Actions to take:
1. Revise the passage on Leo and the Council of Chalcedon from "The Council of" to "human and divine.", replacing "without separation" with "without division".
2. According to the passage on Leo and the Council of Chalcedon, when did Leo hold the Roman synod that repudiated the decisions of the "Robber Synod"?
3. Condense the paragraph of the passage on Leo and the Council of Chalcedon that begins "Leo firmly declined to confirm" into a shorter form that keeps its main facts.

Excerpt to read:
Eutyches, in the beginning of the conflict appealed to Leo and took refuge with him on his condemnation by Flavian, but on receiving full information from Flavian, Leo took his side decisively. Leo demanded of the emperor that an ecumenical council should be held in Italy, and in the meantime, at a Roman synod in October 449, repudiated all the decisions of the "Robber Synod". In his letters to the emperor and others he demanded the deposition of Eutyches as a Manichaean and Docetic heretic.

The Council of Chalcedon of 451 rejected the heresy of Eutyches who denied the true human nature of the Son of God, and affirmed the union in his one Person, without confusion and without separation, of his two natures, human and divine.

The acts of the council report: "After the reading of the foregoing epistle, the most reverend bishops cried out: This is the faith of the fathers, this is the faith of the Apostles. So we all believe, thus the orthodox believe. Anathema to him who does not thus believe. Peter has spoken thus through Leo. So taught the Apostles. Piously and truly did Leo teach, so taught Cyril. Everlasting be the memory of Cyril. Leo and Cyril taught the same thing, anathema to him who does not so believe. This is the true faith. Those of us who are orthodox thus believe. This is the faith of the fathers. Why were not these things read at Ephesus? These are the things Dioscorus hid away." [8] [9] [10]

Leo firmly declined to confirm their disciplinary arrangements, which seemed to allow Constantinople a practically equal authority with Rome and regarded the civil importance of a city as a determining factor in its ecclesiastical position; but he strongly supported its dogmatic decrees, especially when, after the accession of Leo I the Thracian (457), there seemed to be a disposition toward compromise with the Eutychians.

(Dataset items)
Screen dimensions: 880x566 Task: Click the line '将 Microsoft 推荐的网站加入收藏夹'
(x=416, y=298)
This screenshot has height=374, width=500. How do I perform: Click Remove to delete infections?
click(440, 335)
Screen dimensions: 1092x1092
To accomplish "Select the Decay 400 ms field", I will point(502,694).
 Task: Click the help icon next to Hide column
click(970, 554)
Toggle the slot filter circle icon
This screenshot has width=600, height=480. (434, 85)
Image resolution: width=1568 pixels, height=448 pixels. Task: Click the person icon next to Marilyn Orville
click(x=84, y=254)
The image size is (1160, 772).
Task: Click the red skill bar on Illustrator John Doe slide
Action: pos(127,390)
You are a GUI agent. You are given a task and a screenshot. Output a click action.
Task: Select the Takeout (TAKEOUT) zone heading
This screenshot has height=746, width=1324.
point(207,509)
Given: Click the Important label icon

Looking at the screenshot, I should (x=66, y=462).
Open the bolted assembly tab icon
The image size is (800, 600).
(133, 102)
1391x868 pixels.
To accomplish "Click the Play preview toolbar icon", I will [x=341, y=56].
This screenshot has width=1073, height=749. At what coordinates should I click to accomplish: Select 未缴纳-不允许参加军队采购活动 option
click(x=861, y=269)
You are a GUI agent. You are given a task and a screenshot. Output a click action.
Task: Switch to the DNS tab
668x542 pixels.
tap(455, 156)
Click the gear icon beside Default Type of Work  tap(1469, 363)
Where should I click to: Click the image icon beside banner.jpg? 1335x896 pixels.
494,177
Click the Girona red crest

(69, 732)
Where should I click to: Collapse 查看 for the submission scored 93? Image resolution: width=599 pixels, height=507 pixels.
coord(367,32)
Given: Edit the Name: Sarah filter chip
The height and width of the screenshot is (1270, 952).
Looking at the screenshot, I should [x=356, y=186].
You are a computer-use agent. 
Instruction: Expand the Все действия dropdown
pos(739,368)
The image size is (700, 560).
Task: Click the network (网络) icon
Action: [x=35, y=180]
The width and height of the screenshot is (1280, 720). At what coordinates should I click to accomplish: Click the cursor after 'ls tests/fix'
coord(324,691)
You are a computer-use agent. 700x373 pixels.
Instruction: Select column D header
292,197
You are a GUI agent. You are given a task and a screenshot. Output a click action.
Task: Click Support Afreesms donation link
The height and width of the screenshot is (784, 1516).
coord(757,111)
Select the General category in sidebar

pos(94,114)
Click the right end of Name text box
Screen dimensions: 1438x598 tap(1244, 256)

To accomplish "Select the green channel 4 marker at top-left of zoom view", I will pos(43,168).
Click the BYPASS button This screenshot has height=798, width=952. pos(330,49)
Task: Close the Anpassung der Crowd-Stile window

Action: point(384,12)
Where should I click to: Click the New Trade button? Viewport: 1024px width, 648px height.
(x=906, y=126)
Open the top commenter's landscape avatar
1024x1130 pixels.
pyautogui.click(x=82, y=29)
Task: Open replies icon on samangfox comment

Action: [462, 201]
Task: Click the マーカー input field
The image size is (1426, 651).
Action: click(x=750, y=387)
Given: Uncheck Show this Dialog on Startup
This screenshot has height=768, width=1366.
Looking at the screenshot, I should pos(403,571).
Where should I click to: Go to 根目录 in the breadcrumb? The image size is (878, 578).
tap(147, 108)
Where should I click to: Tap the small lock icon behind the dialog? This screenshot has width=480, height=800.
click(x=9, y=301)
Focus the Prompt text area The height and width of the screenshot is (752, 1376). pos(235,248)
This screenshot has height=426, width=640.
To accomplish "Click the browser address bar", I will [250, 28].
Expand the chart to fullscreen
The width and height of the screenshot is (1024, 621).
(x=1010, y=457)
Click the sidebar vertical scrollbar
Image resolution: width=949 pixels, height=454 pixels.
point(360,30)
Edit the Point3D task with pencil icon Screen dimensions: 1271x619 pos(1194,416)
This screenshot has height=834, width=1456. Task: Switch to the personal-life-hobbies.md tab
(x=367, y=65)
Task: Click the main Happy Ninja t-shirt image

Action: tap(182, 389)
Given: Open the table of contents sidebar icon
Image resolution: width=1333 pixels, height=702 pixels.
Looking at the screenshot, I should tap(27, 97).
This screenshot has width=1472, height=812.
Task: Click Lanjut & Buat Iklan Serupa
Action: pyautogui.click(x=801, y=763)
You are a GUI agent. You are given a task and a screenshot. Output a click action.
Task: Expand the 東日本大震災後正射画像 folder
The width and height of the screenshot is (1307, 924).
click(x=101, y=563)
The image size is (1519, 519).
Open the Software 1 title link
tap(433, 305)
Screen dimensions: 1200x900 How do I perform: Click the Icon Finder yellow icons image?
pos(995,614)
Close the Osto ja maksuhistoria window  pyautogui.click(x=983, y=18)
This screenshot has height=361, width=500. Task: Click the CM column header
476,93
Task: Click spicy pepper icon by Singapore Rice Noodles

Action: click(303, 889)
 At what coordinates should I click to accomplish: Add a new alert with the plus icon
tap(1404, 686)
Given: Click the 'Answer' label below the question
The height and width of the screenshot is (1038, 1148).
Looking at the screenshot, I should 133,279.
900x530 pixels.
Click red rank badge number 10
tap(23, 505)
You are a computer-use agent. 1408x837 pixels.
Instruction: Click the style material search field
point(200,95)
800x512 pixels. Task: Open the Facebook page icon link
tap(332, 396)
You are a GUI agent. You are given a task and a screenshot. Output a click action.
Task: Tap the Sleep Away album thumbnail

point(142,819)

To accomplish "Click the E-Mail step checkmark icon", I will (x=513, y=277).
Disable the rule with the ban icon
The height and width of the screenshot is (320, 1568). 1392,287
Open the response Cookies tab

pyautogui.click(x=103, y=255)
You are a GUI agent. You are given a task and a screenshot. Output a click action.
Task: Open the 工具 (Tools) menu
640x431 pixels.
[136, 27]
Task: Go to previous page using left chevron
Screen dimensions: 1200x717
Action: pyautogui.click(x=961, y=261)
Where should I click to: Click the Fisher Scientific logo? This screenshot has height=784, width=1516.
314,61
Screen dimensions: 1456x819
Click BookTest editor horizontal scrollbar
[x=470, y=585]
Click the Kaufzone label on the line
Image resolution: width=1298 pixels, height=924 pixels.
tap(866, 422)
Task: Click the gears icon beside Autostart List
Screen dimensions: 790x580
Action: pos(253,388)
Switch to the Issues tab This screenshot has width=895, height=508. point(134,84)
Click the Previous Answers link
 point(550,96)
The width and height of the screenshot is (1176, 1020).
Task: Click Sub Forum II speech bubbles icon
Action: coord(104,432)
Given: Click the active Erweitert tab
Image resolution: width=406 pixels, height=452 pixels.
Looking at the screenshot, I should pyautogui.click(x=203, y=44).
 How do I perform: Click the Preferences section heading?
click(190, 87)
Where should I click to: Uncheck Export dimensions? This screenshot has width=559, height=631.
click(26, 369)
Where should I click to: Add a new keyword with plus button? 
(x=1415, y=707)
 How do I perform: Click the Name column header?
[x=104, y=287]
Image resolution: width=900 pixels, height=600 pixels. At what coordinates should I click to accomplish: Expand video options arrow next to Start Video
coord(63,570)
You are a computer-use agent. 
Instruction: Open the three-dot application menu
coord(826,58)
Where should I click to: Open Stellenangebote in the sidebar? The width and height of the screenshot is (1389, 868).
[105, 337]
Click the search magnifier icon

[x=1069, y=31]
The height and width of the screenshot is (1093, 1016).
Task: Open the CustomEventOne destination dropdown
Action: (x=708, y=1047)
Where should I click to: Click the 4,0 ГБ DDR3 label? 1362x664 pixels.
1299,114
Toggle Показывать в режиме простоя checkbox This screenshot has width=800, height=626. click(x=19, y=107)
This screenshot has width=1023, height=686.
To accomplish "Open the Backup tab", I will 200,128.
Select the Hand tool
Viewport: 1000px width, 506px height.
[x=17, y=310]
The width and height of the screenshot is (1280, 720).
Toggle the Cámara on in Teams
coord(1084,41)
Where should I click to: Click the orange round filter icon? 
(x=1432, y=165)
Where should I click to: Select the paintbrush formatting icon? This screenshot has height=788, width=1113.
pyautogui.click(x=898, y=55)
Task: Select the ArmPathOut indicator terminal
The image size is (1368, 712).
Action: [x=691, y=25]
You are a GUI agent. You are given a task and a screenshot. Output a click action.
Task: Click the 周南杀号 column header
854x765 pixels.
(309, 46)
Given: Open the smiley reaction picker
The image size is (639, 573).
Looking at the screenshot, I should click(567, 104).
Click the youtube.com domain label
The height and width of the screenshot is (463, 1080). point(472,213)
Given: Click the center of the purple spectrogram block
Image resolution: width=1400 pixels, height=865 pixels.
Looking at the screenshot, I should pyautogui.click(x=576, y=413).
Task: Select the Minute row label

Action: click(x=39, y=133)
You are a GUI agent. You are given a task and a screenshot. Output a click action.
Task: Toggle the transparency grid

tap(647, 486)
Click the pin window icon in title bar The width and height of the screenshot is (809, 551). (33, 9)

Task solutions:
1.
The Council of Chalcedon of 451 rejected the heresy of Eutyches who denied the true human nature of the Son of God, and affirmed the union in his one Person, without confusion and without division, of his two natures, human and divine.

2. October 449.

3. Leo refused to confirm the council's disciplinary arrangements. They seemed to give Constantinople nearly equal authority with Rome and to base a city's church standing on its civil importance. He strongly backed the council's dogmatic decrees, especially after Leo I the Thracian took the throne in 457, when compromise with the Eutychians seemed likely.